Put every line of the items below into a Markdown table with the columns "Row" and "Line", numbering each row and leaving out blank lines.

::::::

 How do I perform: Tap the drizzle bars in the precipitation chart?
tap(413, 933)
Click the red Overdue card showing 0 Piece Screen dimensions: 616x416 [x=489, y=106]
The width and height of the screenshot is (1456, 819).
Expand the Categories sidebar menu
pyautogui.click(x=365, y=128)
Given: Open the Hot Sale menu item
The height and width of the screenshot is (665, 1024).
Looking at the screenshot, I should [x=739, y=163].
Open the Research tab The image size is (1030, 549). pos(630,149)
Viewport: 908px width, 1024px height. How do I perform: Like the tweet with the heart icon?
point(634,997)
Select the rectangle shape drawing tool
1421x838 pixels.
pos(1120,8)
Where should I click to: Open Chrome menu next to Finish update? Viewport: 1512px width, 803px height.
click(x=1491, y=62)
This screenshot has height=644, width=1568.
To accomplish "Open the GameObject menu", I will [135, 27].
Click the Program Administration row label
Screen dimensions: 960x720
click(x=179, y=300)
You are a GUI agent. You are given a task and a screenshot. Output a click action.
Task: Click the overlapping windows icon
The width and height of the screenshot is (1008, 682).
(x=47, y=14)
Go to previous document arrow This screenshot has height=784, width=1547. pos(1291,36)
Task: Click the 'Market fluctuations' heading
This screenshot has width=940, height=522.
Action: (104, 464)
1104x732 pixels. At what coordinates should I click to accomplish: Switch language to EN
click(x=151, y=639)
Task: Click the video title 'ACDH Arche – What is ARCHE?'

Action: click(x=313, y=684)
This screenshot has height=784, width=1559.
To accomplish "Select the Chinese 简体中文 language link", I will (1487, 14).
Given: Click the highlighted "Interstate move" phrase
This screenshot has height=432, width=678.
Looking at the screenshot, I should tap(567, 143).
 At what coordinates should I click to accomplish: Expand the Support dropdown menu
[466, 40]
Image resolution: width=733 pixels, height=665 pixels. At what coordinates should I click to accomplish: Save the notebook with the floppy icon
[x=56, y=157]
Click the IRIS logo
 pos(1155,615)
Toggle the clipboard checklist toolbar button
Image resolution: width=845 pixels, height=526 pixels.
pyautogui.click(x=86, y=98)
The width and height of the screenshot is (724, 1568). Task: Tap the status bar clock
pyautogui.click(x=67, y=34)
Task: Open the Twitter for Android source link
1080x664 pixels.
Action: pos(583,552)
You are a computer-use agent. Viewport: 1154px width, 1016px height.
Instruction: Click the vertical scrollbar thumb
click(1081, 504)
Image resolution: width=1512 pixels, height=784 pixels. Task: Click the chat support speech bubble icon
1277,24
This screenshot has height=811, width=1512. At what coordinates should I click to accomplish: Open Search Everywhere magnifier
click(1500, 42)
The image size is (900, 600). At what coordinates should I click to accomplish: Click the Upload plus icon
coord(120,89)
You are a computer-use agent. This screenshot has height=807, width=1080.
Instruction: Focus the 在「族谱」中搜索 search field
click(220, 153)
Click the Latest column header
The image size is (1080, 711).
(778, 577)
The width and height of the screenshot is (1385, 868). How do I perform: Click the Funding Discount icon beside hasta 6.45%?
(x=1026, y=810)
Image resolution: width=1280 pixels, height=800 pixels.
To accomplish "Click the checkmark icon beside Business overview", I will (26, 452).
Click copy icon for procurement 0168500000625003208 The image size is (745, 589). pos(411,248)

::::::

### Finished exercise
| Row | Line |
|---|---|
| 1 |  How do I perform: Tap the drizzle bars in the precipitation chart? |
| 2 | tap(413, 933) |
| 3 | Click the red Overdue card showing 0 Piece Screen dimensions: 616x416 [x=489, y=106] |
| 4 | The width and height of the screenshot is (1456, 819). |
| 5 | Expand the Categories sidebar menu |
| 6 | pyautogui.click(x=365, y=128) |
| 7 | Given: Open the Hot Sale menu item |
| 8 | The height and width of the screenshot is (665, 1024). |
| 9 | Looking at the screenshot, I should [x=739, y=163]. |
| 10 | Open the Research tab The image size is (1030, 549). pos(630,149) |
| 11 | Viewport: 908px width, 1024px height. How do I perform: Like the tweet with the heart icon? |
| 12 | point(634,997) |
| 13 | Select the rectangle shape drawing tool |
| 14 | 1421x838 pixels. |
| 15 | pos(1120,8) |
| 16 | Where should I click to: Open Chrome menu next to Finish update? Viewport: 1512px width, 803px height. |
| 17 | click(x=1491, y=62) |
| 18 | This screenshot has height=644, width=1568. |
| 19 | To accomplish "Open the GameObject menu", I will [135, 27]. |
| 20 | Click the Program Administration row label |
| 21 | Screen dimensions: 960x720 |
| 22 | click(x=179, y=300) |
| 23 | You are a GUI agent. You are given a task and a screenshot. Output a click action. |
| 24 | Task: Click the overlapping windows icon |
| 25 | The width and height of the screenshot is (1008, 682). |
| 26 | (x=47, y=14) |
| 27 | Go to previous document arrow This screenshot has height=784, width=1547. pos(1291,36) |
| 28 | Task: Click the 'Market fluctuations' heading |
| 29 | This screenshot has width=940, height=522. |
| 30 | Action: (104, 464) |
| 31 | 1104x732 pixels. At what coordinates should I click to accomplish: Switch language to EN |
| 32 | click(x=151, y=639) |
| 33 | Task: Click the video title 'ACDH Arche – What is ARCHE?' |
| 34 | Action: click(x=313, y=684) |
| 35 | This screenshot has height=784, width=1559. |
| 36 | To accomplish "Select the Chinese 简体中文 language link", I will (1487, 14). |
| 37 | Given: Click the highlighted "Interstate move" phrase |
| 38 | This screenshot has height=432, width=678. |
| 39 | Looking at the screenshot, I should tap(567, 143). |
| 40 |  At what coordinates should I click to accomplish: Expand the Support dropdown menu |
| 41 | [466, 40] |
| 42 | Image resolution: width=733 pixels, height=665 pixels. At what coordinates should I click to accomplish: Save the notebook with the floppy icon |
| 43 | [x=56, y=157] |
| 44 | Click the IRIS logo |
| 45 |  pos(1155,615) |
| 46 | Toggle the clipboard checklist toolbar button |
| 47 | Image resolution: width=845 pixels, height=526 pixels. |
| 48 | pyautogui.click(x=86, y=98) |
| 49 | The width and height of the screenshot is (724, 1568). Task: Tap the status bar clock |
| 50 | pyautogui.click(x=67, y=34) |
| 51 | Task: Open the Twitter for Android source link |
| 52 | 1080x664 pixels. |
| 53 | Action: pos(583,552) |
| 54 | You are a computer-use agent. Viewport: 1154px width, 1016px height. |
| 55 | Instruction: Click the vertical scrollbar thumb |
| 56 | click(1081, 504) |
| 57 | Image resolution: width=1512 pixels, height=784 pixels. Task: Click the chat support speech bubble icon |
| 58 | 1277,24 |
| 59 | This screenshot has height=811, width=1512. At what coordinates should I click to accomplish: Open Search Everywhere magnifier |
| 60 | click(1500, 42) |
| 61 | The image size is (900, 600). At what coordinates should I click to accomplish: Click the Upload plus icon |
| 62 | coord(120,89) |
| 63 | You are a computer-use agent. This screenshot has height=807, width=1080. |
| 64 | Instruction: Focus the 在「族谱」中搜索 search field |
| 65 | click(220, 153) |
| 66 | Click the Latest column header |
| 67 | The image size is (1080, 711). |
| 68 | (778, 577) |
| 69 | The width and height of the screenshot is (1385, 868). How do I perform: Click the Funding Discount icon beside hasta 6.45%? |
| 70 | (x=1026, y=810) |
| 71 | Image resolution: width=1280 pixels, height=800 pixels. |
| 72 | To accomplish "Click the checkmark icon beside Business overview", I will (26, 452). |
| 73 | Click copy icon for procurement 0168500000625003208 The image size is (745, 589). pos(411,248) |